Synopsis (from Amazon):

A fresh twist on a classic story, Bellamy and the Brute proves true love really is blind.

When Bellamy McGuire is offered a summer job babysitting for the wealthy Baldwin family, she’s reluctant to accept. After all, everyone in town knows about the mysterious happenings at the mansion on the hill―including the sudden disappearance of the Baldwin’s eldest son, Tate. The former football star and golden boy of Wellhollow Springs became a hermit at the age of sixteen, and no one has seen or heard from him since. Rumors abound as to why, with whisperings about a strange illness―one that causes deformity and turned him into a real-life monster. Bellamy wants to dismiss these rumors as gossip, but when she’s told that if she takes the job, she must promise to never, ever visit the third floor of the mansion, she begins to wonder if there really is some dark truth hidden there.

Tate’s condition may not be the only secret being kept at Baldwin House. There are gaps in the family’s financial history that don’t add up, and surprising connections with unscrupulous characters. At night there are strange noises, unexplained cold drafts, and the electricity cuts out. And then there are the rose petals on the staircase. The rose petals that no one but Bellamy seems to be able to see. The rose petals that form a trail leading right up to the 3 rd floor, past the portrait of a handsome young man, and down a dark hallway where she promised she would never, ever go…
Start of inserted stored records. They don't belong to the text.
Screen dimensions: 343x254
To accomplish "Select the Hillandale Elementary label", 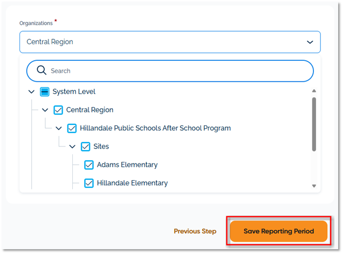I will (x=132, y=183).
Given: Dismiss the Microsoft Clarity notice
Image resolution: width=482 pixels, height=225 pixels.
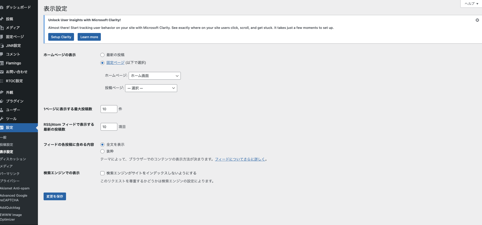Looking at the screenshot, I should coord(477,20).
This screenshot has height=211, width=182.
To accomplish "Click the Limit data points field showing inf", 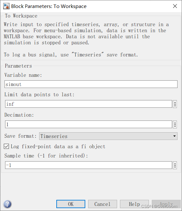I will pos(88,104).
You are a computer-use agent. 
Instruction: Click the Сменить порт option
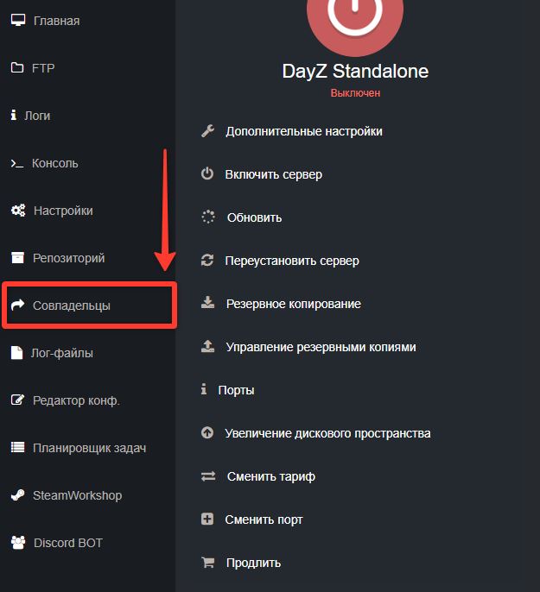pyautogui.click(x=264, y=520)
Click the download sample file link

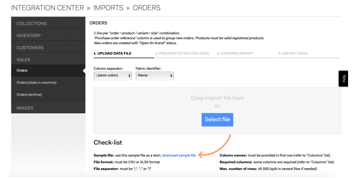(179, 155)
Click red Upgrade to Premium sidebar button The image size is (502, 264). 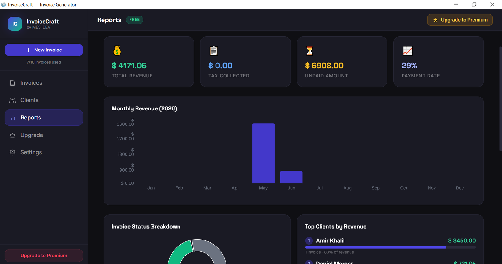[x=44, y=256]
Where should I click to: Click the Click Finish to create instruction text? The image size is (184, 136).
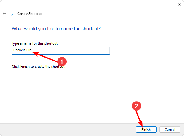coord(38,66)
As Bellamy works to unravel the mysteries of Baldwin House and uncover the truth about Tate, she realizes that she is in way over her head… in more ways than one. Can her bravery and determination help to right the wrongs of the past and free the young man whose story has captured her heart?

Review:
This story felt like it went on forever, and I never wanted to set it down. There are twists and turns everywhere, both supernatural and common teenage problems to see and deal with, and all of it very relatable. Bellamy’s father is known for being crazy, and people worry or laugh suggesting she’ll be the same, so already, Bellamy has to deal with being ostracized and belittled, even if just for being smart at times.

With supernatural uncertainties, Tate and Bellamy find themselves having to figure out a mystery, while also learning about each other and how to associate with someone physically disabled. All in all, I thought the situations, and their reactions to them, were very realistic, and the story was gripping and quite wonderful. I certainly recommend, especially to those who enjoy Beauty and the Beast.

Star Rating: 

Review of Fractured Beauty by Adrienne Monson, Angela Corbett, Angela Brimhall, Lehua Parker

Synopsis (from Amazon):
Beauty and the Beast may be a tale as old as time, but in this collection by the Fairy Tale Ink you’ll meet five newly imagined Belles and the Beasts they love.
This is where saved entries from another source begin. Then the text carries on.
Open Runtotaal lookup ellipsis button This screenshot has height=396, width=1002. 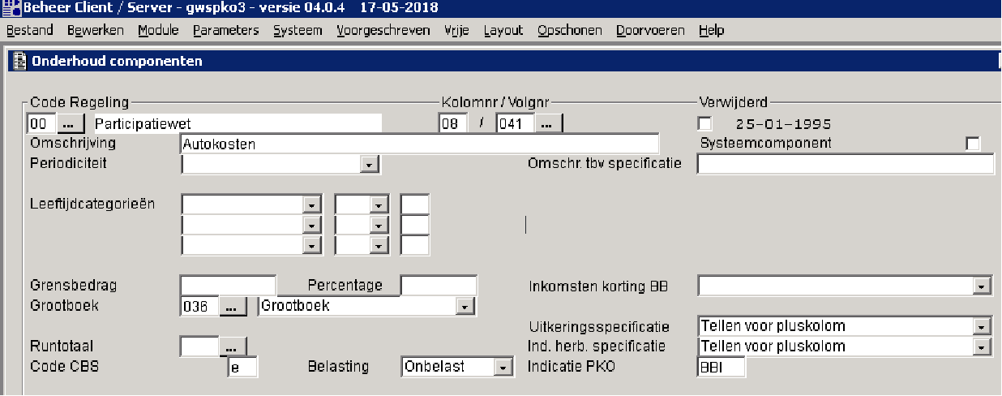click(232, 347)
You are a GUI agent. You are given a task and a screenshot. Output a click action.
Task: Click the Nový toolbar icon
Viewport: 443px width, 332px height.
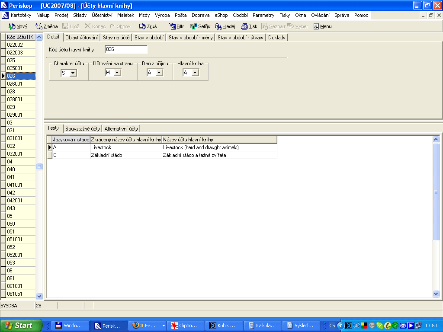click(x=12, y=26)
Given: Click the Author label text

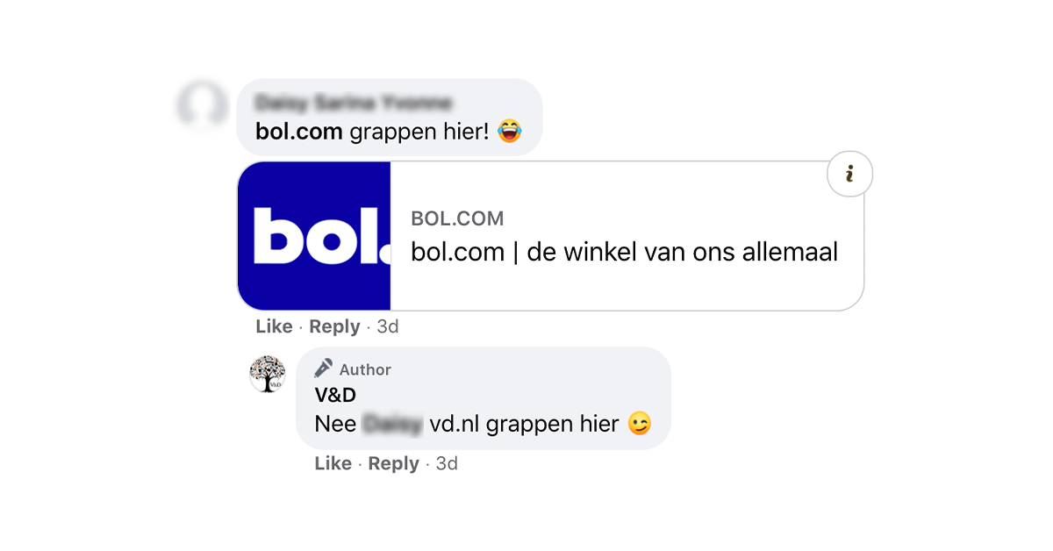Looking at the screenshot, I should point(365,369).
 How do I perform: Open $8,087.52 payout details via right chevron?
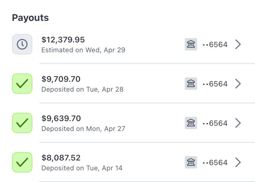[238, 162]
Angela Brimhall’s beast is a terrifying sea monster cursed by a scorned gypsy. He must risk all to save the strong-willed princess before losing his last chance at love and redemption, becoming forever damned to the briny deep.

Lehua Parker’s Nani is trapped by Indian and Hawaiian traditions and a fiancé locked in stasis in a medi-mod. Cultures and expectations collide in this sci-fi futuristic world where nano-bot tattoos and dreams reveal the secret of Nani’s heart.
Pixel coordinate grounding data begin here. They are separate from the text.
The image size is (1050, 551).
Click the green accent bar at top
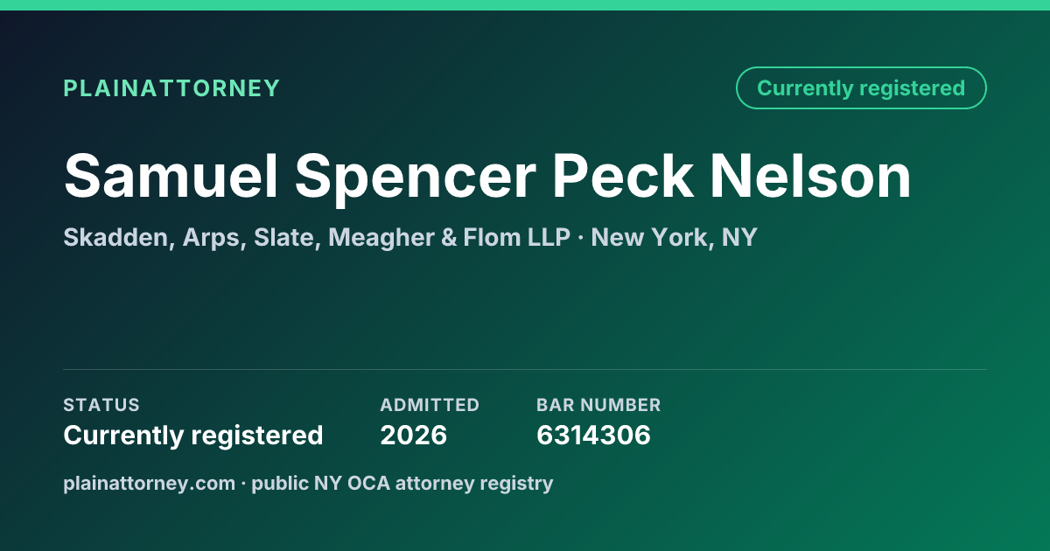525,5
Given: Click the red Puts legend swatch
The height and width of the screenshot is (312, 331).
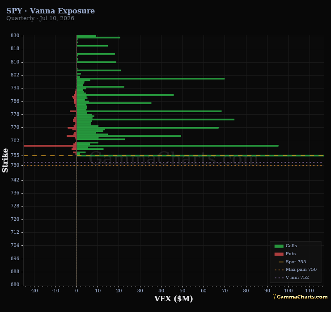Looking at the screenshot, I should click(x=279, y=254).

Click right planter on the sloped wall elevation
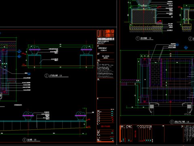pos(80,116)
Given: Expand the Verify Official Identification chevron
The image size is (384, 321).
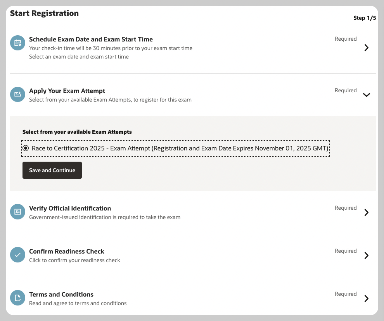Looking at the screenshot, I should coord(367,212).
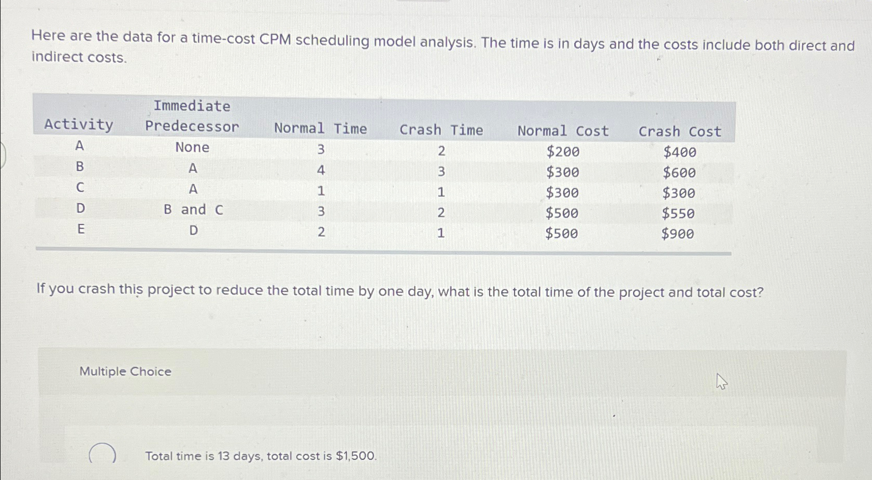Click the 'None' predecessor cell for Activity A
Viewport: 872px width, 480px height.
point(192,148)
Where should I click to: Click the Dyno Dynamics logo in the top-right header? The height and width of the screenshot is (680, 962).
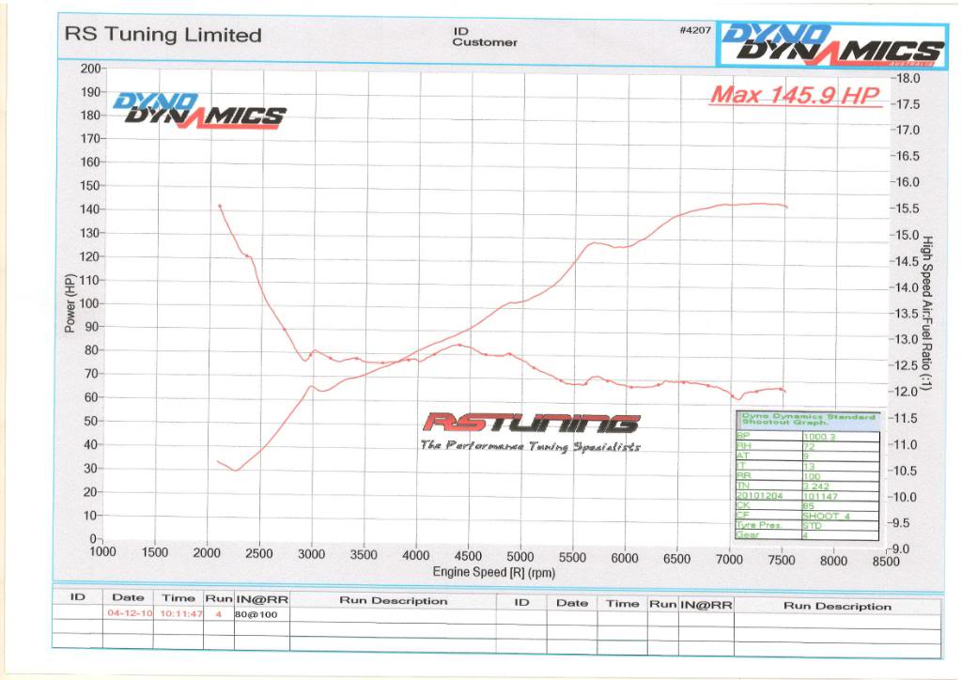pyautogui.click(x=830, y=44)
Angela Corbett’s Ledger is determined to find out more about the mysterious woman who saved him from certain death and uncover the secrets of  Withering Woods, but some beasts are better left caged.

Adrienne Monson’s Arabella rushes to an enchanted castle to pay her father’s debt, but is met with a burly beast with a mysterious past. It’s a howling paranormal regency romp that will keep you turning pages well past your bedtime.

Review:
Brimhall’s– Quite enjoyed this story, the way that it twisted and curved, with everything twined together.

Parker’s- I loved this story. I didn’t necessarily think of it as Beauty and the Beast, but it was brilliant, unique, and I quite enjoyed it.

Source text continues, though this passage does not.